Patience? I do not have enough patience? I feel as if I have been nothing but patient. I ignore the anger burning in my throat, because my mother is only trying to help. “What makes you say that?”
“Stay-see is very upset with you—”
“Stay-see is always upset with me lately,” I counter. I think of her tears after we mated, and it feels like a knife in my gut. “How can I know how to please her and make her happy when all she does is cry?”
“You are not trying to understand her. She is a young mother who has recently lost her mate—”
“I am her mate,” I protest.
“In her eyes, you are not. You do not remember her. You do not remember your kit. The fact that she is a stranger to you hurts her deeply.”
“I went to the healer,” I say, frustrated, and rake a hand through my mane. “She tells me my mind is fine. That my memories will either come back, or they will not, but she can do nothing else for me.”
My mother reaches up and taps my cheek. “You are alive and you are whole, my son. If you lose those memories, make new ones with her. You are both young. Do not let this pull you apart.”
“She does not want me.”
“She will give you another chance,” my mother says, self-assured. “But you must try harder.”
“Try harder?” How can I give more than I already am? “When she looks at me, she sees a stranger. Just as I see when I look at her. She wants back a mate that I am not sure I can ever be again.” I shake my head. “You think I do not want to be her mate? She is everything I have ever wanted. Her and my son both.”
“Then you must fight for them.” My mother puts her hands on my shoulders and looks me in the eye. “Stay-see is hurt and feels she has lost the love you shared. You must prove to her that it yet exists. That it does not matter if you have lost your memories. That you are still the same Pashov here.” She points at my heart.
My mother’s words sting me. Am I not fighting for m
y mate? Do I not do everything she asks? Have I not shown her that I care? How is that not enough? It stings, even when she gives my shoulder another sympathetic touch and then moves back to the fire.
And I am left with nothing but questions and worry.
I must stay busy. Above all else, I must think of my mate and the small kit that is mine as well. I must think of their comfort. I move to the sled and begin to repack it. I will leave the tent for last so my mate can continue to sleep, but some of the gear must be rearranged so Stay-see is comfortable. I tug on one leather knot—too hard—and it snaps, sending me flying backward into the snow. I bite back a curse of frustration.
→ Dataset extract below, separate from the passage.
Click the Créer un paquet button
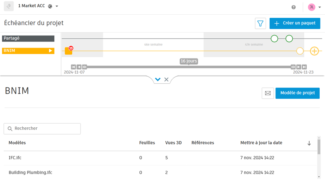(x=295, y=24)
“You seem troubled.” Rokan appears at my side and offers me a hand up. “Is all well?”
Is everyone seeking me out today? I grip his arm and haul back to my feet. My mood is foul, and I wait for him to begin to lecture me, but the look on his face is contrite. I sigh and dust the snow off my leggings as I stand. “I am not paying attention. This weather concerns me. Stay-see struggles with the cold.”
“All the humans do,” he agrees, a distant look in his eyes. No doubt he is thinking of his mate, the one that talks only with her hands. He focuses on me after a moment and smiles. “The weather should hold up for the next moon, though. This is just bad luck. After this storm, all will be quiet for several more hands of days, until the next full turn of the moon.” He claps my back. “Plenty of time to settle in to our new home.”
I grunt acknowledgment of his words. I think about our new home, like the other hunters do, but I am more focused on my mate and her well-being. I cannot relax while she is struggling so. “It is good to hear the weather will hold out.” If today is the last day of storms and snow for a time, I will take it. There are so many other things to worry about…like the way Stay-see and I are fracturing like an old bone.